CIO 2022-33 Atezolizumab + Bevacizumab vs Sorafenib in HCC Patients With Prior Locoregional Therapy: IMbrave150 Exploratory Data

R. Salem; P.R. Galle; R.S. Finn; M. Ducreux; A.G. Singal; A. Nicholas; S. Hernandez; W. Verret; P. Merle; A.X. Zhu

Winner of 2022 Best Poster Award

Purpose: Atezolizumab (atezo) + bevacizumab (bev) has been approved in > 80 countries for systemic treatment (tx)–naive patients (pts) with unresectable HCC, based on IMbrave150 (NCT03434379; Finn RS NEJM 2020). Here, we report post hoc exploratory results of atezo + bev vs sorafenib (sor) in pts who had prior LRT using updated IMbrave150 data with 12 mo of further follow-up from primary analysis (Finn RS ASCO GI 2021).

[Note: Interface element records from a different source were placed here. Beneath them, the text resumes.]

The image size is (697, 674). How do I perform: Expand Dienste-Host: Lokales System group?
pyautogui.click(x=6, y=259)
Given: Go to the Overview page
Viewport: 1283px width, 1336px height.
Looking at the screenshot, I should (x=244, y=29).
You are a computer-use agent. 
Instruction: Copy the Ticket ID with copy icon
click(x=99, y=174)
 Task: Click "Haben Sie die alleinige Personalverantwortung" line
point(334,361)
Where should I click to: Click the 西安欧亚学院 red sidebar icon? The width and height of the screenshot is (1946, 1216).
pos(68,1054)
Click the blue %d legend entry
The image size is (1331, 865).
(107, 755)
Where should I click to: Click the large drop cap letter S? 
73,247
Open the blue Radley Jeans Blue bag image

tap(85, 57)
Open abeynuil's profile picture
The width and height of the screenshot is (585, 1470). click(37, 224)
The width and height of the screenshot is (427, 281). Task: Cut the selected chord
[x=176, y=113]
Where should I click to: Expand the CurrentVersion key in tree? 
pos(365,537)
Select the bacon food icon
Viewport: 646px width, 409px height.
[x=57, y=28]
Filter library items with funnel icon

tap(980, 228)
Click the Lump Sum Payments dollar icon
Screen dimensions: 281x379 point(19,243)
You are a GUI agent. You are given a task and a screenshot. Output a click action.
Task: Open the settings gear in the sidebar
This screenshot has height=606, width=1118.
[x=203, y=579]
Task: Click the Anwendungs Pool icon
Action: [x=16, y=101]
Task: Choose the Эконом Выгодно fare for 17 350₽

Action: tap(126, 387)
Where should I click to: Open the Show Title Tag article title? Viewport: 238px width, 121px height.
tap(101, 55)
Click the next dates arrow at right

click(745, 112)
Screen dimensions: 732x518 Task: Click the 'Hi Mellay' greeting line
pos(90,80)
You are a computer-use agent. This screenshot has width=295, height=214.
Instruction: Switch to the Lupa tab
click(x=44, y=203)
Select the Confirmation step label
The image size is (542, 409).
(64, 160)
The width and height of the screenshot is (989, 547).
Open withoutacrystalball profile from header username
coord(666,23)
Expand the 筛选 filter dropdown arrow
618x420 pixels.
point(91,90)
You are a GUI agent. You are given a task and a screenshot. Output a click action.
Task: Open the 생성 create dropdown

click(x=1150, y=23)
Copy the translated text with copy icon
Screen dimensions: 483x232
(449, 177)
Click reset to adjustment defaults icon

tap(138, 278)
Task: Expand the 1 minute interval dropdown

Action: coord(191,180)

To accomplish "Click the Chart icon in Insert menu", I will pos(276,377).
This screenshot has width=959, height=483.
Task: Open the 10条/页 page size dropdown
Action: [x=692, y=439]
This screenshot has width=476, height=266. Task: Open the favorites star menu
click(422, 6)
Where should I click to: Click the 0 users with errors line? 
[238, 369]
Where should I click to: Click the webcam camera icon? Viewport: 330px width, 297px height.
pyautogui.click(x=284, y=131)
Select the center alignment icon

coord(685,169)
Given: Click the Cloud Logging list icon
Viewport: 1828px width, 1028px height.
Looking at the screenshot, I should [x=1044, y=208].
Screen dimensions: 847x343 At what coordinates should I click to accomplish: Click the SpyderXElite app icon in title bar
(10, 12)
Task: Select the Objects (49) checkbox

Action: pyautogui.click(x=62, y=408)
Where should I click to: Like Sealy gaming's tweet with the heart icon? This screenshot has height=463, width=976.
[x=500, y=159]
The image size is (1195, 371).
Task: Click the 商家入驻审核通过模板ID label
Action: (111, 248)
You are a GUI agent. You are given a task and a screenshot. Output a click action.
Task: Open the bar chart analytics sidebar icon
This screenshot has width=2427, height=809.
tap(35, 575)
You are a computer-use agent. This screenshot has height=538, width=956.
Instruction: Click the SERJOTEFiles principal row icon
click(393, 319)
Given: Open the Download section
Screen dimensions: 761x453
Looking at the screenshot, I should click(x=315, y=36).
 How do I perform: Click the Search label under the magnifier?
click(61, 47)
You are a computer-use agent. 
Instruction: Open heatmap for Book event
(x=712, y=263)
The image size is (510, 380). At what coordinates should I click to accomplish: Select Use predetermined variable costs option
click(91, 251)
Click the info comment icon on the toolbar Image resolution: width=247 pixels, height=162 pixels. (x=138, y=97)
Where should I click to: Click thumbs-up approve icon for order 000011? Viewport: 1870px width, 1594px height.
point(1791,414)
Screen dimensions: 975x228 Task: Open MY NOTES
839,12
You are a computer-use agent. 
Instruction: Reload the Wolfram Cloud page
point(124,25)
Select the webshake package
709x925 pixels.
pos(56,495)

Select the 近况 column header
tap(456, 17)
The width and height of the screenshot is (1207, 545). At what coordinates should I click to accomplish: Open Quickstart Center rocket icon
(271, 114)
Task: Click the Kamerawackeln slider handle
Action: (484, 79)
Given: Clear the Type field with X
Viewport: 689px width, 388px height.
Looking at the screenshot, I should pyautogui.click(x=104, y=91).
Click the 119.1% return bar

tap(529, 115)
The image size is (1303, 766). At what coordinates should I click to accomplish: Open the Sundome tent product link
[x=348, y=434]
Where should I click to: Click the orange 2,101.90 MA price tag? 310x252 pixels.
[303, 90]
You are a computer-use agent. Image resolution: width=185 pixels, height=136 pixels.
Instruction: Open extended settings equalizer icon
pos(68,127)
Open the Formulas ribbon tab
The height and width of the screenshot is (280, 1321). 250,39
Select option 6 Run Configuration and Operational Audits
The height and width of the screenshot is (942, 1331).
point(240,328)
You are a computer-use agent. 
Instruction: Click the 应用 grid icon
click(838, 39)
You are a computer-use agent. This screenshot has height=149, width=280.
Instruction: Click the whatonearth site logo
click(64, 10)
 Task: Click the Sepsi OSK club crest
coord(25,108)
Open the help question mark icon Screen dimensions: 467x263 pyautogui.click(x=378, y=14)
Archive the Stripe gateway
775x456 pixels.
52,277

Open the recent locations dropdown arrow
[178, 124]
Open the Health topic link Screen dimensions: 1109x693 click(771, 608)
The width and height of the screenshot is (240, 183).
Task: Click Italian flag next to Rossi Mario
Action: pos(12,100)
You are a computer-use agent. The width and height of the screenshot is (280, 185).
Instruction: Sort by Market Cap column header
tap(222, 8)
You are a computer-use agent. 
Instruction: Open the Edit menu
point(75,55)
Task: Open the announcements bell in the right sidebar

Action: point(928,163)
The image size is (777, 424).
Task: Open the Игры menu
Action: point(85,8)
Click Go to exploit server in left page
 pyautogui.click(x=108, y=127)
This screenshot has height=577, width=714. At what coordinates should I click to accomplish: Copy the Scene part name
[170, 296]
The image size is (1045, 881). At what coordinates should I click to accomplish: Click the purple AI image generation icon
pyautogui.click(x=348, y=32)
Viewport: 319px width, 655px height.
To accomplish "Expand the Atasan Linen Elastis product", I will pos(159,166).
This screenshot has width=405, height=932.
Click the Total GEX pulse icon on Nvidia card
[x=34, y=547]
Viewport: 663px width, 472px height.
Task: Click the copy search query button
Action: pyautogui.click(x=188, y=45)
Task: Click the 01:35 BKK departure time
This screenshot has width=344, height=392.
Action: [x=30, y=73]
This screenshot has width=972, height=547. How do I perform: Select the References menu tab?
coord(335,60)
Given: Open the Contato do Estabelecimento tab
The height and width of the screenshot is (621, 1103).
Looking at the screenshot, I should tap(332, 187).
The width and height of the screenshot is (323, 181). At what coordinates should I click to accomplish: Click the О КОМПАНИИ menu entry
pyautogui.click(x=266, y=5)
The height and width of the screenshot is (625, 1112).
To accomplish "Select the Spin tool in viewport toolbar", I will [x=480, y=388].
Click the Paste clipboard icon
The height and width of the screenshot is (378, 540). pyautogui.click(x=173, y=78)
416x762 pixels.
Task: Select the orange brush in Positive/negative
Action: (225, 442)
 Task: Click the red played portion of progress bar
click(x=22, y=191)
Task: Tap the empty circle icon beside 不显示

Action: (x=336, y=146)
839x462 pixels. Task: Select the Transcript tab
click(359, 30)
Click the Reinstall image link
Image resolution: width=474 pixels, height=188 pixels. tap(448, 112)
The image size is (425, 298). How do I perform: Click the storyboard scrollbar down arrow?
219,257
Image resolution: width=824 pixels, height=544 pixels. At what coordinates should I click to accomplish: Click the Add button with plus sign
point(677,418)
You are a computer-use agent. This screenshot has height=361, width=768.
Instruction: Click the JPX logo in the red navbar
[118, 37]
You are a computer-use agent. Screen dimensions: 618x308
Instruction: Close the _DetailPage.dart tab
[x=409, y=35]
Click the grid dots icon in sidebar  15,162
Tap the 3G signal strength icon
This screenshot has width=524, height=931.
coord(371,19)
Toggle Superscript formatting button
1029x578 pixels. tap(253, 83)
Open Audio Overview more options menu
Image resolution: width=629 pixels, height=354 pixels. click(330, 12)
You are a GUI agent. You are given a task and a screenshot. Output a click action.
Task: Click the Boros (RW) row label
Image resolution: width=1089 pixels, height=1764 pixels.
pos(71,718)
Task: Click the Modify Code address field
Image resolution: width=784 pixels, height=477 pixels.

Methods: Pts were randomized 2:1 to atezo 1200 mg IV q3w + bev 15 mg/kg IV q3w or sor 400 mg bid until unacceptable toxicity or loss of clinical benefit per investigator. IMbrave150 enrolled 501 systemic tx–naive pts with unresectable HCC, ≥ 1 measurable untreated lesion (RECIST 1.1), Child-Pugh class A liver function and ECOG PS ≤1, including pts with prior LRT.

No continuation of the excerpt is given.